*********
All the bloody chit does is cry. Sometimes I think the sound of
it
will drive me even crazier than Dru is. I try to block it out
of my
head, but I can't seem to escape it. I think about killing her,
letting her join her friends. But when she stares at me with
those
big teary doe eyes of hers, I can't bloody bring myself to do it.
It's like she's cast a spell over me or something, but I know she
wouldn't even be capable of doing it in her current state.
I don't even know why I took her. I should have killed her along
with
the rest of the lot.

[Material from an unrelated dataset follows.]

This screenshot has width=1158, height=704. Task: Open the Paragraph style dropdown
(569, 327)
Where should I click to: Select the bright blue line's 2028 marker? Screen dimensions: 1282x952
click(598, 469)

Maybe I was drunk on slayer's blood or
something. After all, I showed no mercy to the rest of them.
I was
impressed by their fight, though. The watcher showed the briefest
hint of a darker side, as did the moron. Demongirl screamed and
cried
a lot, which was more bloody annoying than anything else. The
little
blonde witchy friend of theirs tried casting a spell of some kind,
but
she was too shaken up to get the incantation right. The farmboy
might
have stood a chance, but he was too busy weeping over the slayer.
Too
easily distracted to put up a real fight. Bloody amateurs.
I saved her for last. I wanted to watch her beg for mercy.
Her
friends were all dead, their blood slowing drying on my clothes.
I
expected her to be utterly helpless. But she wasn't. She
fought like
a bloody maniac, and I loved it. So I brought her with me.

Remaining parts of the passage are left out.